## Friday, October 12, 2012

### Battle of Compression

Everyone else was doing it, so I might as well give it a try also. Here's my use case: I want to compress the C++ source code and anything else needed to rebuild my firmware (mostly Makefiles) into one tight little package, then append that package to the firmware itself. Naturally smaller is better. Especially I would like the Bootloader++ (I'll explain it when I'm ready to publish, but its a bootloader for a Logomatic-type circuit which handles fat32 and sdhc) code and source pack to fit within the 64kiB it has allocated for itself.

So, the test case. I already have a rule in my makefile to pack the code:
$(TARGET).tar.$(TAR_EXT): $(ALLTAR)$(CC) --version --verbose > /tmp/gccversion.txt 2>&1
tar $(TAR_FORMAT)cvf$(TARGET).tar.$(TAR_EXT) -C ..$(addprefix $(TARGETBASE)/,$(ALLTAR)) /tmp/gccversion.txt

$(TARGET).tar.$(TAR_EXT).o: $(TARGET).tar.$(TAR_EXT)
$(OBJCOPY) -I binary -O elf32-littlearm$(TARGET).tar.$(TAR_EXT)$(TARGET).tar.\$(TAR_EXT).o --rename-section .data=.xz -B arm

I'm quite proud of the latter, as it packs the archive into a normal object file, which my linker script makes sure gets packed into the final firmware image, with symbols bracketing it so I can dump just the source code bundle.

Anyway, we will look at our challengers:
• No compression, just a tar file. This one is actually a bit bigger than the total of the file sizes
• gzip, the old standard, both with no special flags and with the -9 option
• compress, the really old standard .Z file using the (expired) patented LZW algorithm
• bzip2, the second generation compresion algorithm notable for both better compression and longer compression time than gzip, used both with no special flags and with the -9 option
• Lempel-Ziv-Markov algorithm, implemented as the Ubuntu command lzip and xz. third generation compression algorithm, once again better compression, once again longer time
• lzop, a compressor optimized for speed and memory consumption rather than size
• PKZIP, implemented via the zip command available in Ubuntu. This might not be a fair test, as it is not compressing the TAR file, but is in fact using its own method to compress each file individually. So, it has an index, plus each file is compressed anew, meaning there is no advantage from the previous file's compression.
• 7z, implemented via the 7z command available in Ubuntu. Same notes as with PKZIP.
• zpaq, a compressor which at each step tries several methods and picks the best. This one takes a monumental amount of time and memory, but seems to be worth it if minimum file size is the goal.

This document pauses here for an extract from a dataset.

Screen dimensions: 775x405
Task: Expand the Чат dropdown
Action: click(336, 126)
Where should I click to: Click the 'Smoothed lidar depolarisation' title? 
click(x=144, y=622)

So, we notice a couple of things. One, sometimes -9 doesn't improve things measurably, and sometimes makes things worse. Next, zpaq rocks out loud as far as compressing C++ source code. It's still larger than the firmware binary image, which is 12423 bytes. It might take more time and more memory than any other compressor, but all that time and memory is in a beefy desktop machine, and not in the Loginator.